The ceramic body described in the above-identified cross-referenced patent application, Ser. No. 261,065, is based upon a strontium titanate that is doped with a donor material in such a way that there is created within the ceramic crystal a number of strontium vacancies. Furthermore, the stoichiometry including the amount of donor atoms is adjusted to achieve a balance between large and small cations while the strontium vacancies are depended upon for charge balance in the grains. Such materials, being fired to maturity in air, contain semiconducting grains. They are subsequently impregnated with an oxidizing agent and heated to effect oxidation of the intergranular barrier layers. A silver paste is then applied and the ceramic is heated a third time to fire the silver electrodes. A triple heating process is also used to make the earlier more traditional barrier layer capacitors that are sintered in an active reducing gas.

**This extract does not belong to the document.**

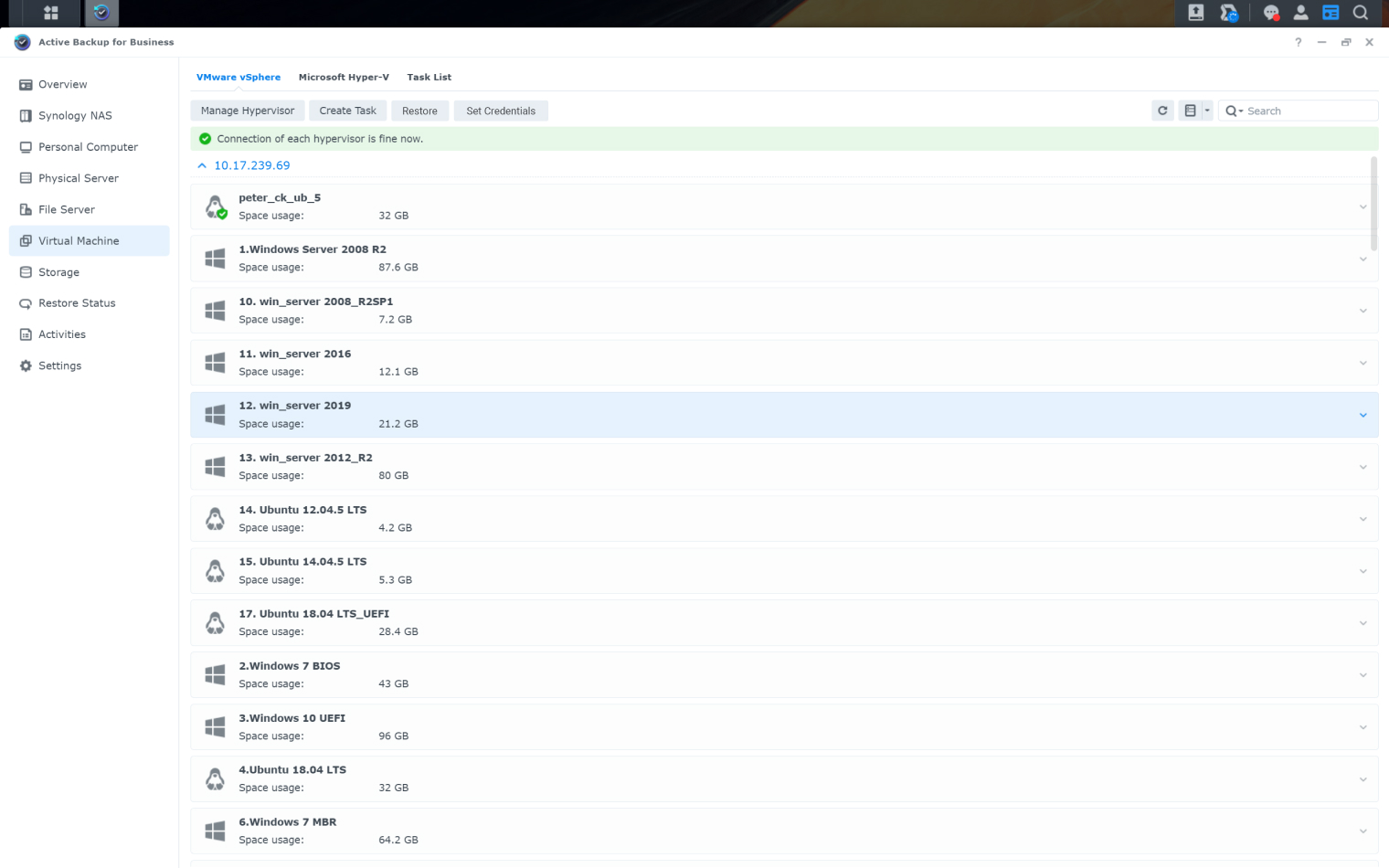Viewport: 1389px width, 868px height.
Task: Click the refresh icon in toolbar
Action: click(1162, 111)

Excellent capacitors can be made in this manner when employing high purity strontium titanate in the start materials, whereas certain industrial grade strontium titanates, that are lower in cost and more readily available, often contain sufficient quantities and kinds of contaminates such as silicon and a variety of acceptors, that lead to poor quality capacitors with relatively low values of the effective (apparent) dielectric constant.
It would be an improvement of great practical value to the manufacture of disc capacitors and the like if industrial grade start materials could be used and the oxidation could be accomplished simultaneously with the firing on of the silver electrodes. The difficulty with a single oxidizing/electroding heating step has been in oxidizing effectively the semiconducting donor-doped strontium titanate at a temperature below the melting point of silver (960.degree. C.).

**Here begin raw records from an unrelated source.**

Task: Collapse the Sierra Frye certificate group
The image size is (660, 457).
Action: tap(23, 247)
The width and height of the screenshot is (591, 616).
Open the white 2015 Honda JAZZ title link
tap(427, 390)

Such low temperature oxidation steps tend only to oxidize the grains near the ceramic body surfaces. Such superficial oxidation leads to a hybrid capacitor, between a surface-barrier type and an intergranular-barrier type. As has been described in the above-identified application and further in a paper by Rolf Wernicke presented at the third International Joint Meeting "Electrical and Magnetic Ceramics" on Nov. 17 and 18, 1977 at Noordwijkerhout, the Netherlands, such a capacitor has a few intergranular dielectric barrier layers at the surface, the ceramic material in between consisting of a conducting mass of semiconductive grains. The apparent dielectric constant can be extremely high while the breakdown voltage will be very low. Also such hydrid type capacitors are distinguished by having an apparent dielectric constant that is a strong function of body thickness, while for a true intergranular barrier layer capacitor the apparent dielectric constant is the same for all body thicknesses.
It is an object of this invention to provide a simple and low cost method capable of employing industrial grade start materials for making an intergranular barrier layer capacitor having an apparent dielectric constant that is not a function of body thickness.
It is another object of this invention to provide such a method including sintering in an atmosphere free of active reducing gas.
It is another object of this invention to provide such a method including only two heating steps i.e. one for sintering and another for both oxidizing the grain boundaries and for firing on a silver electrode.
It is a further object of this invention to provide an intergranular boundary layer capacitor with effective dielectric constant greater than 50,000 by using SrTiO.sub.3 of reagent or higher purity.